Written comments may be mailed to Richard R. Long, Director, Air and Radiation Program, Mailcode 8P-AR, Environmental Protection Agency (EPA), Region 8, 999 18th Street, Suite 300, Denver, Colorado, 80202. Copies of the documents relevant to this action are available for public inspection during normal business hours at the Air and Radiation Program, Environmental Protection Agency, Region 8, 999 18th Street, Suite 300, Denver, Colorado, 80202 and copies of the Incorporation by Reference material are available at the Air and Radiation Docket and Information Center, U.S. Environmental Protection Agency, Room B-108 (Mail Code 6102T), 1301 Constitution Ave., NW., Washington, DC 20460. Copies of the State documents relevant to this action are available for public inspection at the Colorado Department of Public Health and Environment, Air Pollution Control Division, 4300 Cherry Creek Drive South, Denver, Colorado 80246-1530.Start Further Info
FOR FURTHER INFORMATION CONTACT:
Laurel Dygowski, EPA, Region 8, (303) 312-6144.End Further Info End Preamble Start Supplemental Information
Throughout this document, wherever “we” or “our” is used means EPA.

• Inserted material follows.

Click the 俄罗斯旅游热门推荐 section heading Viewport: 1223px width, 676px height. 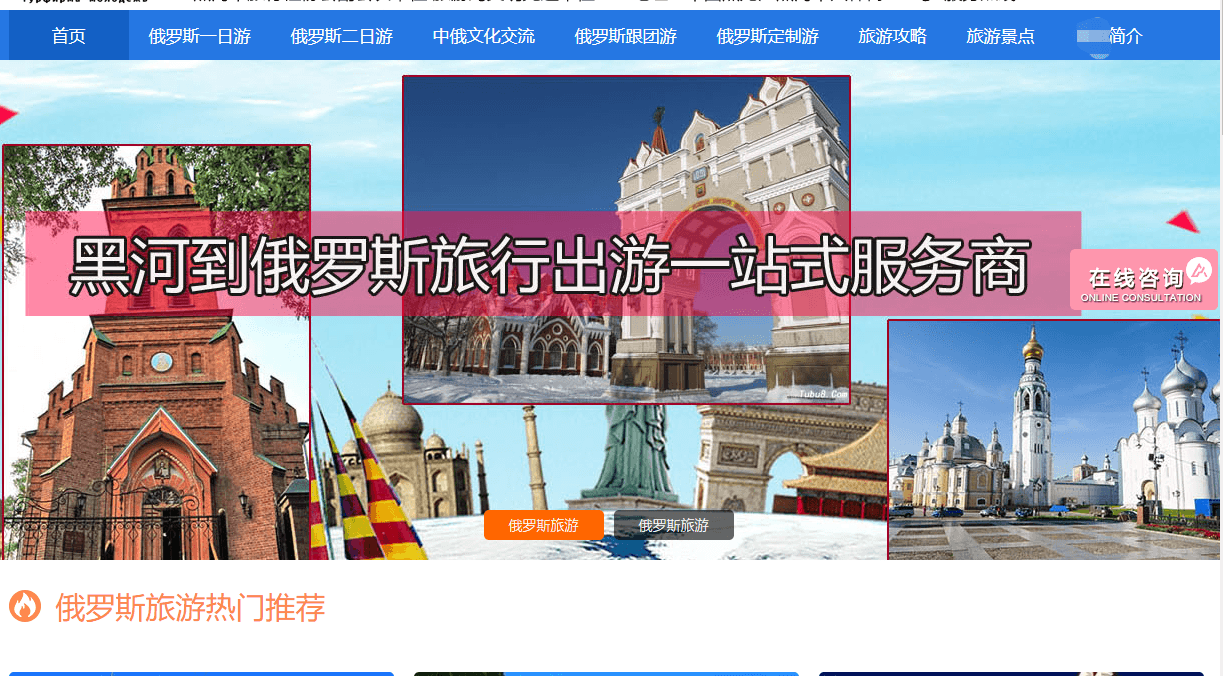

I. Summary of SIP Revision
Colorado has adopted a credible evidence rule (Colorado AQCC Common Provisions Regulation, section II.I) to comply with the EPA's final rule concerning credible evidence. On February 24, 1997, EPA promulgated regulations under section 113(a) and 113(e)(1) of the CAA that gave EPA authority to use all available data to prove CAA violations (see 62 FR 6314-8328, February 24, 1997). The final rule requires states to include provisions in their SIPs to allow for the use of credible evidence for the purposes of submitting compliance certifications and for establishing whether or not a person has violated a standard in a SIP.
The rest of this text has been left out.